ASSIGNMENT -
Return every line below exactly, leaving nothing out.

MATERIAL SUPPLIED -

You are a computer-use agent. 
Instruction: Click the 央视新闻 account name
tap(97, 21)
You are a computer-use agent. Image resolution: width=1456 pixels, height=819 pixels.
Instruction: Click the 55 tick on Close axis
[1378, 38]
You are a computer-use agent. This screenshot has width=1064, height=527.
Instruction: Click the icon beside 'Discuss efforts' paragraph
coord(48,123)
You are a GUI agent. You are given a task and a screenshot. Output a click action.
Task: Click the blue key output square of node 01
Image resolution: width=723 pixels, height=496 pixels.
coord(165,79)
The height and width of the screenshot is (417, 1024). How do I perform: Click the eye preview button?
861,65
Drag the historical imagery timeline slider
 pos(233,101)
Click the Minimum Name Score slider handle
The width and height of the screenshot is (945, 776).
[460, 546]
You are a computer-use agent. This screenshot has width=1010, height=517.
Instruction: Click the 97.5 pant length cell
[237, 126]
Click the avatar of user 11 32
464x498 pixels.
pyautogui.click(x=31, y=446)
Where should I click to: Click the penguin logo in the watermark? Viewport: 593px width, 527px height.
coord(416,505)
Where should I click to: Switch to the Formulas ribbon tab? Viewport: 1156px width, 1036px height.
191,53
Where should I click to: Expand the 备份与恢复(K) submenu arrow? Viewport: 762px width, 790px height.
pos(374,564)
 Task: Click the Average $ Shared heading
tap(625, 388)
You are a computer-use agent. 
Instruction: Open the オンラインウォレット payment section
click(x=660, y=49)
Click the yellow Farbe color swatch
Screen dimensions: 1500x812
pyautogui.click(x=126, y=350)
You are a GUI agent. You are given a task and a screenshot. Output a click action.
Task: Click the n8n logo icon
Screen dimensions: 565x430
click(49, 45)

SOLUTION FOR THIS EXERCISE -
You are a computer-use agent. 
Instruction: Click the 央视新闻 account name
tap(97, 21)
You are a computer-use agent. Image resolution: width=1456 pixels, height=819 pixels.
Instruction: Click the 55 tick on Close axis
[1378, 38]
You are a computer-use agent. This screenshot has width=1064, height=527.
Instruction: Click the icon beside 'Discuss efforts' paragraph
coord(48,123)
You are a GUI agent. You are given a task and a screenshot. Output a click action.
Task: Click the blue key output square of node 01
Image resolution: width=723 pixels, height=496 pixels.
coord(165,79)
The height and width of the screenshot is (417, 1024). How do I perform: Click the eye preview button?
861,65
Drag the historical imagery timeline slider
 pos(233,101)
Click the Minimum Name Score slider handle
The width and height of the screenshot is (945, 776).
[460, 546]
You are a computer-use agent. This screenshot has width=1010, height=517.
Instruction: Click the 97.5 pant length cell
[237, 126]
Click the avatar of user 11 32
464x498 pixels.
pyautogui.click(x=31, y=446)
Where should I click to: Click the penguin logo in the watermark? Viewport: 593px width, 527px height.
coord(416,505)
Where should I click to: Switch to the Formulas ribbon tab? Viewport: 1156px width, 1036px height.
191,53
Where should I click to: Expand the 备份与恢复(K) submenu arrow? Viewport: 762px width, 790px height.
pos(374,564)
 Task: Click the Average $ Shared heading
tap(625, 388)
You are a computer-use agent. 
Instruction: Open the オンラインウォレット payment section
click(x=660, y=49)
Click the yellow Farbe color swatch
Screen dimensions: 1500x812
pyautogui.click(x=126, y=350)
You are a GUI agent. You are given a task and a screenshot. Output a click action.
Task: Click the n8n logo icon
Screen dimensions: 565x430
click(49, 45)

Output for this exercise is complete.